OK decorative drawer fronts...

OK coffee/storage jars (obviously)...

a couple of OK decorated coffee tables...

Plus several rolls of OK wall paper... which won't ever be put near a wall (but will be used to decorate O&S


----------



## hotmetal (Oct 31, 2013)

???


----------



## Drewster (Dec 1, 2013)

Oh - I forgot:

At least 4 OK handbags...

OK iPad cover...

OK Smart Phone cover (Alright its an iPhone 6 - Mrs D is an Apple fanboi too)...

OK purse

Several OK items of clothing...

We were in London yesterday and Mrs D showed great restraint.... she DIDN'T buy the OK shoes (from the OK shop)....

I DIDN'T buy the OK espresso cup and saucer either!!!


----------



## hotmetal (Oct 31, 2013)

Drewster said:


> We were in London yesterday and Mrs D showed great restraint.... she DIDN'T buy the OK shoes (from the OK shop)....
> 
> I DIDN'T buy the OK espresso cup and saucer either!!!


Good lord man! Still, if you had have bought the spro cup you could have nipped down the road to Monmouth and got them to fill it with something nice that you'd enjoy. Just shut your eyes and pretend it's acme!


----------



## Drewster (Dec 1, 2013)

hotmetal said:


> Good lord man! Still, if you had have bought the spro cup you could have nipped down the road to Monmouth and got them to fill it with something nice that you'd enjoy. Just shut your eyes and pretend it's acme!


The queue at Monmouth was at least 1/2 hour long - I popped into a "pop up" just down the road... tbh I would have drunk Domestos by that stage but the flat white was drinkable and the trendy re-hydrating re-vitalising fruity, ginseng cinnamon and fruit thing was wet and cold!!!!


----------



## DoubleShot (Apr 23, 2014)

@Drewster










The Co-Operative Food 13th May to 19th May 2015

Fill up your trolley lad!


----------



## hotmetal (Oct 31, 2013)

The Hotmetalette would love those. Now I feel bad for not buying her one. But I'd end up having to drink 570g of Dire Eggburps and that ain't happening!


----------



## Drewster (Dec 1, 2013)

DoubleShot said:


> @Drewster
> 
> 
> 
> ...


I refer my honourable friend to the answer I gave earlier.......

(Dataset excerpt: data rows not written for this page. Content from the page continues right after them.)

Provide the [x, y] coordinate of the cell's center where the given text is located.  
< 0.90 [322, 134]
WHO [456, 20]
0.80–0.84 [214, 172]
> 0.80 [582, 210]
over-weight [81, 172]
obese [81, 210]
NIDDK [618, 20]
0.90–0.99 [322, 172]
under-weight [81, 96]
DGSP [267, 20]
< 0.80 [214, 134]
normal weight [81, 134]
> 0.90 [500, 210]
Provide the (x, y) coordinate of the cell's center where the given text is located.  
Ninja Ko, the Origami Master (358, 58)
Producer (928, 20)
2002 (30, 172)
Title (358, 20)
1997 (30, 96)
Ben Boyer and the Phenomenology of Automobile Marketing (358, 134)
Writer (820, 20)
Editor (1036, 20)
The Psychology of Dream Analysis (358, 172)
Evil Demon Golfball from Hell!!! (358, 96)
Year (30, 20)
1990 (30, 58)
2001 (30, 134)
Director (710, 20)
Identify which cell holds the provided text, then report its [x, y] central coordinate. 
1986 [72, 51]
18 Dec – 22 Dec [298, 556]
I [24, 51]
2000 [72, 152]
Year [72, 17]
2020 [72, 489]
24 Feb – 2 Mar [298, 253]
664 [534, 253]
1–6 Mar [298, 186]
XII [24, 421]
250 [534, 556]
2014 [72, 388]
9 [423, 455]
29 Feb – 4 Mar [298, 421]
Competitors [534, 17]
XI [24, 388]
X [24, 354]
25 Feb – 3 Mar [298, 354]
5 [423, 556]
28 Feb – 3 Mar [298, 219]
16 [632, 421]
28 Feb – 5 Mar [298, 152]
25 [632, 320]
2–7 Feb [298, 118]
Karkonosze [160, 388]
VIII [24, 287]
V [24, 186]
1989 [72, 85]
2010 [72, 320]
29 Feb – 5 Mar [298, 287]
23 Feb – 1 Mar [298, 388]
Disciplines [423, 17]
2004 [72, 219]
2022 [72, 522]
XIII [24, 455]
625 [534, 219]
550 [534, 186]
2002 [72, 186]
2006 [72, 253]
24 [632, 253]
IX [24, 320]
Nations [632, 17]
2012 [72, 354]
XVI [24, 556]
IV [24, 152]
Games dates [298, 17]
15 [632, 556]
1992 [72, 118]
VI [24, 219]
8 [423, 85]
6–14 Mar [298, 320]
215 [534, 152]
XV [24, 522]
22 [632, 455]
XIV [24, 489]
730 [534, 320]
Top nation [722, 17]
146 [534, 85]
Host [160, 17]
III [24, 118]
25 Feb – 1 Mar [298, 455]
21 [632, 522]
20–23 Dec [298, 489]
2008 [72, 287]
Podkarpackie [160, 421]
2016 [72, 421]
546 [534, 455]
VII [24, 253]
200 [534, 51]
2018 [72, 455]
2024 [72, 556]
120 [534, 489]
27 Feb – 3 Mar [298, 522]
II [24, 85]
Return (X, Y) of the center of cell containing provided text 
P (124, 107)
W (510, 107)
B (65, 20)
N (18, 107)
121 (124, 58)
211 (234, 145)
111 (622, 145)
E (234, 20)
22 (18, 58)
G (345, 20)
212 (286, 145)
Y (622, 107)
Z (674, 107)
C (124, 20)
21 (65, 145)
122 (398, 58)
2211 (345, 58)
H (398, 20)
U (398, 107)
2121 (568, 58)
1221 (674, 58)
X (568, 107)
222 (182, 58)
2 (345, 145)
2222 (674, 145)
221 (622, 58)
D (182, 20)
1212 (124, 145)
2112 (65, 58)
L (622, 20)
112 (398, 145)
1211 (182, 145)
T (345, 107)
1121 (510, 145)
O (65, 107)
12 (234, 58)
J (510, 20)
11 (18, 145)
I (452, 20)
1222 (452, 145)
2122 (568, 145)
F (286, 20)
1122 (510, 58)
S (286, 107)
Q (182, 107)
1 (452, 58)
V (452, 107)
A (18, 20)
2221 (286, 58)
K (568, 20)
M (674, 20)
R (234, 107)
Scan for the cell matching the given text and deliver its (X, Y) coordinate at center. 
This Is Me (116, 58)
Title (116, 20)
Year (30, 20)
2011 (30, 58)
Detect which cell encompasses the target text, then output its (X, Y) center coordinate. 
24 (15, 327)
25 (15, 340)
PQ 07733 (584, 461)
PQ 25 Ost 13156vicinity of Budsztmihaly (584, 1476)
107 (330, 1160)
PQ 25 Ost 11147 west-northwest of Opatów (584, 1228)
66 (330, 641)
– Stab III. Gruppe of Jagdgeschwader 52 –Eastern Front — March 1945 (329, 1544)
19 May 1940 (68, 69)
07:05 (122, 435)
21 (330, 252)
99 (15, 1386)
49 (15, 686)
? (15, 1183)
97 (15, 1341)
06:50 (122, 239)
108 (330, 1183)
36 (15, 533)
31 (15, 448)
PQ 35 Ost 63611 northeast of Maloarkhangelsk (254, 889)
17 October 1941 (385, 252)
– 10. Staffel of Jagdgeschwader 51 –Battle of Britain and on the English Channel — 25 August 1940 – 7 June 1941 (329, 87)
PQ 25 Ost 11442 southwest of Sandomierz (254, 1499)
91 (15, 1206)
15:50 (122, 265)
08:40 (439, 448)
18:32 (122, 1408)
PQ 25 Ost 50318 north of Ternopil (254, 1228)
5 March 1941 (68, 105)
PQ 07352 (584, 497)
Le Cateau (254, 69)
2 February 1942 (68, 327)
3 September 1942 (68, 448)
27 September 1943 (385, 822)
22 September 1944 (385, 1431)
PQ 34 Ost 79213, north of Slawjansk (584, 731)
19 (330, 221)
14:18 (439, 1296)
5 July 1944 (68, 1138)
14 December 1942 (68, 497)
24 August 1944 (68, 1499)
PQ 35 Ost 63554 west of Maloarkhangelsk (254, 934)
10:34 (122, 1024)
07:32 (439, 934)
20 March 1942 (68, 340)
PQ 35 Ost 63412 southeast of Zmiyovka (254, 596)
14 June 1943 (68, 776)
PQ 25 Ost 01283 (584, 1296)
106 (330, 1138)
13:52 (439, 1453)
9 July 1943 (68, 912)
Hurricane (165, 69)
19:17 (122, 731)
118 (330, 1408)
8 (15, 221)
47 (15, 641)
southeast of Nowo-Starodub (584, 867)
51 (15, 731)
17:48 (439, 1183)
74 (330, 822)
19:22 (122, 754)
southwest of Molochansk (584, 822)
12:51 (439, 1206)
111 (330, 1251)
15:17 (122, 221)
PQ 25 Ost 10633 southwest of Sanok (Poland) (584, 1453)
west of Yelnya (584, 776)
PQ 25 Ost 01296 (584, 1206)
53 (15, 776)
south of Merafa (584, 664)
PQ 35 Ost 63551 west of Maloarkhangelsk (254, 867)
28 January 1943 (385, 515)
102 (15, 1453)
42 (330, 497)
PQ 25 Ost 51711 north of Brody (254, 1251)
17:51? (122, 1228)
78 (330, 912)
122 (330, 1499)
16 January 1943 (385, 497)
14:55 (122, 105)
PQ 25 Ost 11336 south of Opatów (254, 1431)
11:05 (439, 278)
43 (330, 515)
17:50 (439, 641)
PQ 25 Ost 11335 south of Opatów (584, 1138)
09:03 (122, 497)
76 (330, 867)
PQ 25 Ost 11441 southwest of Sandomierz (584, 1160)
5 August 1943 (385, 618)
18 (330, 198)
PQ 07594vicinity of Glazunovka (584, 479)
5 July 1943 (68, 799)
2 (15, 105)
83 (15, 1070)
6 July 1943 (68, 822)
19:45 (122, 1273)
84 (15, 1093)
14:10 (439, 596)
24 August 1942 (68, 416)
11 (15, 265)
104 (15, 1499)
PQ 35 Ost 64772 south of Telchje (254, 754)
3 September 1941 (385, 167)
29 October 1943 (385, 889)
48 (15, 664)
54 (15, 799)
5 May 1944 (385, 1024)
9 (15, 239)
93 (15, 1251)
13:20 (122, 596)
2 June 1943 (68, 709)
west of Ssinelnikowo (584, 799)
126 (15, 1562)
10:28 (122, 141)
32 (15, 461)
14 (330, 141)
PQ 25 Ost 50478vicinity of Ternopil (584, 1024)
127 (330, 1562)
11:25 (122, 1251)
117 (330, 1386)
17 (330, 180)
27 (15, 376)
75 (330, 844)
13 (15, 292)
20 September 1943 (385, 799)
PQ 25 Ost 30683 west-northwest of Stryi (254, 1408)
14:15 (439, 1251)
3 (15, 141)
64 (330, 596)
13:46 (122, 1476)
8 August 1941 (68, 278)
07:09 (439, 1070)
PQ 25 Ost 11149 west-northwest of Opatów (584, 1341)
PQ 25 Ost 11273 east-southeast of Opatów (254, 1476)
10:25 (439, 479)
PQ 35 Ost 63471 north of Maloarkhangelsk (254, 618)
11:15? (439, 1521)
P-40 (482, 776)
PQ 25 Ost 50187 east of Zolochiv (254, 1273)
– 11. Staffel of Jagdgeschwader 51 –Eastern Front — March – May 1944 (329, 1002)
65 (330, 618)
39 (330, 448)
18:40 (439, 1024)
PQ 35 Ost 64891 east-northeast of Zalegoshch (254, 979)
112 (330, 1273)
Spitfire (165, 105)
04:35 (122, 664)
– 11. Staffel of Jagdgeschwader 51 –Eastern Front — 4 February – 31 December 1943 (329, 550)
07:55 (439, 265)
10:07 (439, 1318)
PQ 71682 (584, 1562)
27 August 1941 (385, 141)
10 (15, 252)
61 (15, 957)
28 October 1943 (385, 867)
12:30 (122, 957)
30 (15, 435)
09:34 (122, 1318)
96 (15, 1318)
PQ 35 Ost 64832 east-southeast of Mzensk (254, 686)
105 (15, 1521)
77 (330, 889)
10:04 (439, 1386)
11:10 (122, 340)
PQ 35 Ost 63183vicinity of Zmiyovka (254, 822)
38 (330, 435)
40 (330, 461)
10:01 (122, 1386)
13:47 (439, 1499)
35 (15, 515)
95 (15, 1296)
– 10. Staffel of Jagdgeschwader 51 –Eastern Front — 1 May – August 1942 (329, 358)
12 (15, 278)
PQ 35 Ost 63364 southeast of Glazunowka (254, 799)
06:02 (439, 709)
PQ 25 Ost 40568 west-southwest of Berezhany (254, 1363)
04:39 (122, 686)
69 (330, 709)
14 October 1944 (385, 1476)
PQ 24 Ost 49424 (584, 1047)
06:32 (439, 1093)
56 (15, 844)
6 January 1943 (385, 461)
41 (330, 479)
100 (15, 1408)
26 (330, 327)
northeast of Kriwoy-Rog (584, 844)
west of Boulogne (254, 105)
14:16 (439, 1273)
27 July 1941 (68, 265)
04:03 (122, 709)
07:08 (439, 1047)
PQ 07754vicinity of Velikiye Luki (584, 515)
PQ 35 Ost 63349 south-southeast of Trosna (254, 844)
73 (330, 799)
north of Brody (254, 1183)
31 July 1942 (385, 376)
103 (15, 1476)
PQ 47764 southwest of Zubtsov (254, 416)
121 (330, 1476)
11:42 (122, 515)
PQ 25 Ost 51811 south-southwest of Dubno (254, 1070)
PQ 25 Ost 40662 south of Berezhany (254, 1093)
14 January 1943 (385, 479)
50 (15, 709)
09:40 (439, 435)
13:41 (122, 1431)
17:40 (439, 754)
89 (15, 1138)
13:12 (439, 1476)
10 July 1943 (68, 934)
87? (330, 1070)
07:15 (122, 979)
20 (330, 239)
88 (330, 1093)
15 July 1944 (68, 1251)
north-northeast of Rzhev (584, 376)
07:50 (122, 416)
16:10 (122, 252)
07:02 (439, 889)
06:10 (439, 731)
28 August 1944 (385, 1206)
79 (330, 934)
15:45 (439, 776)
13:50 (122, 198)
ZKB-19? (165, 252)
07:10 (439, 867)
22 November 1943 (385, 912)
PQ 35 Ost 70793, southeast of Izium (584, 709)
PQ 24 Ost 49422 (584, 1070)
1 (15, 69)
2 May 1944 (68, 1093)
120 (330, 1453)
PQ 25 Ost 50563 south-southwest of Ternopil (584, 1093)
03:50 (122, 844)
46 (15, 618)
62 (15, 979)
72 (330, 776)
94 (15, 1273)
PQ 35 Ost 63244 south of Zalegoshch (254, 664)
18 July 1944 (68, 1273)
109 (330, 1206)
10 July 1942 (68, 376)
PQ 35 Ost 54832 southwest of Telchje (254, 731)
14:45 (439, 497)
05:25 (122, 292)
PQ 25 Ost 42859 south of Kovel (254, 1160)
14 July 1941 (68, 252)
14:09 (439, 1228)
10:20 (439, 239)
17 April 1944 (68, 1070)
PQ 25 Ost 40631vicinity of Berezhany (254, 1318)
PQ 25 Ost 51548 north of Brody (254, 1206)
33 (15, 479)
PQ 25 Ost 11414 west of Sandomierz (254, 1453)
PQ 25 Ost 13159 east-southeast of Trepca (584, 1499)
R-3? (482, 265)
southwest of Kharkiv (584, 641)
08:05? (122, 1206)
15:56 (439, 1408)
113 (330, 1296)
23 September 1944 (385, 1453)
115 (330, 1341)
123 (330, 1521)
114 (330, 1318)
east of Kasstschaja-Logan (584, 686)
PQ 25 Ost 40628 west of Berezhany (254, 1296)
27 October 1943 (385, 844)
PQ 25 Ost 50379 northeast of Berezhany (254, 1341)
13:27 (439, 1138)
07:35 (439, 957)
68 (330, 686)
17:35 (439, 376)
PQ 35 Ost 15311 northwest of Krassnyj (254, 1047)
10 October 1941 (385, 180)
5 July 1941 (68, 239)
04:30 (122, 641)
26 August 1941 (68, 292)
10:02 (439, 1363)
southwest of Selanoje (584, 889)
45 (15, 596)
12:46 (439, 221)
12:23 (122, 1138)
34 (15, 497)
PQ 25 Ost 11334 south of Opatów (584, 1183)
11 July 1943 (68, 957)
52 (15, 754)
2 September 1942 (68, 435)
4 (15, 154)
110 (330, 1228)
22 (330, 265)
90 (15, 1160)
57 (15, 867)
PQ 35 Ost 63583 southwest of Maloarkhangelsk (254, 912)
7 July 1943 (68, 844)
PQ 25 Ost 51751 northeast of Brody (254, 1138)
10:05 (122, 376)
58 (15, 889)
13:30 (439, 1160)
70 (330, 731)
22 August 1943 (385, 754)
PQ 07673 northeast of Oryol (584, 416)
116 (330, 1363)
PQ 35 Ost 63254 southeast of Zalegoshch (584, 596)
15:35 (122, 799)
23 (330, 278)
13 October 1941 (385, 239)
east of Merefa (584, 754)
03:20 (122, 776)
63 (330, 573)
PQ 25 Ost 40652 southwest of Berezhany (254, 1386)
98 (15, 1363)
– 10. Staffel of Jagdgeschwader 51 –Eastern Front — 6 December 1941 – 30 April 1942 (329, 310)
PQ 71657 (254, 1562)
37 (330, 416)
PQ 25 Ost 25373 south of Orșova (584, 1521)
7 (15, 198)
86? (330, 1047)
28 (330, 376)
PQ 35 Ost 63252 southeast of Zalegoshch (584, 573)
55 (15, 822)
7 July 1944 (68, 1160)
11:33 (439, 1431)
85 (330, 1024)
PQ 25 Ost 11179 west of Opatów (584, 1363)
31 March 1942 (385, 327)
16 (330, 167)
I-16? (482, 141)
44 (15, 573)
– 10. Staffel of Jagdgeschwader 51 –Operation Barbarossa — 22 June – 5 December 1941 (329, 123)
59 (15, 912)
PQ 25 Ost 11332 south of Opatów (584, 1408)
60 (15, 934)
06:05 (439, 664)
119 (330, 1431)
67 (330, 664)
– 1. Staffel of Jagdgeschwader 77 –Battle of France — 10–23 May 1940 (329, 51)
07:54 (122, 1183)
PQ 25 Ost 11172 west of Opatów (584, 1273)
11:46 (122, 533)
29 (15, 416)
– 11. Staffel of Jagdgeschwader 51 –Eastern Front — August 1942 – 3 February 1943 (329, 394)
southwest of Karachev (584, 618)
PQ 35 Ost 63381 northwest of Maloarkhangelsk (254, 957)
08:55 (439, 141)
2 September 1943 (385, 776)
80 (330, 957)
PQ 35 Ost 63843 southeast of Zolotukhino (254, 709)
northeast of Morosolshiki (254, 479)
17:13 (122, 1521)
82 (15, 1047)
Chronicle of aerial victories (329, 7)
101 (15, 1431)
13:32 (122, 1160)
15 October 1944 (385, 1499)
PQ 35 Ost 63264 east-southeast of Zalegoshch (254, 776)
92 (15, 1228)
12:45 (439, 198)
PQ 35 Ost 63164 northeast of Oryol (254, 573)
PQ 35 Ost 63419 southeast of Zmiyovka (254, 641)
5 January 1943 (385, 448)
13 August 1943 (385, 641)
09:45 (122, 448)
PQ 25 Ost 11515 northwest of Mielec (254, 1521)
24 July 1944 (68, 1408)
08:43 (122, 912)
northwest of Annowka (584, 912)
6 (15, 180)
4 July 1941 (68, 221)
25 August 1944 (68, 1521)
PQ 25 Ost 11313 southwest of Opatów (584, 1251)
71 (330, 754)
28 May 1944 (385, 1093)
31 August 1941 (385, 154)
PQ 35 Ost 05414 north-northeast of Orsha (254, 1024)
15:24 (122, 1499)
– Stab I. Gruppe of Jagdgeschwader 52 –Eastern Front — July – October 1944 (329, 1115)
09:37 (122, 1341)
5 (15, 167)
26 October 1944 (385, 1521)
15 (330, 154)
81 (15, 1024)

http://www.ebay.co.uk/itm/2217649858...84.m1558.l2649


----------



## Scotford (Apr 24, 2014)

I think that you'll all hate ME more!

I just used one of these:










(Only a tea. Calm down, calm down)


----------



## DoubleShot (Apr 23, 2014)

Did it live up to its "GREAT TASTE" advertising?


----------



## KkAaNnEe (Jan 2, 2015)

I have already been asked to find these! Someone help us!


----------



## DoubleShot (Apr 23, 2014)

@KkAaNnEe

Do you have a local The Co-Operative Food, they have them on offer currently for £5 a jar from today until 19th May.

Hope that helps.


----------



## Drewster (Dec 1, 2013)

KkAaNnEe said:


> I have already been asked to find these! Someone help us!


Well [Nudge and a wink] I might be able to sort you out something [Know what I mean].... [You ain't seen me right]



DoubleShot said:


> @KkAaNnEe
> 
> Do you have a local The Co-Operative Food, they have them on offer currently for £5 a jar from today until 19th May.
> 
> Hope that helps.


Yeah that as well.....

and I think Tesco as well....


----------



## Jon (Dec 3, 2010)

Scotford said:


> I think that you'll all hate ME more!
> 
> I just used one of these:
> 
> ...


What!? You. Of all people!?


----------



## Scotford (Apr 24, 2014)

jonc said:


> What!? You. Of all people!?


Yes, me of all people. Only hot water though for a tea. (I took my own teabags to the airport)


----------



## Jon (Dec 3, 2010)

Ok respect. You best not have used uht. I hate that filth.


----------



## Scotford (Apr 24, 2014)

Only black rooibos for me, tah


----------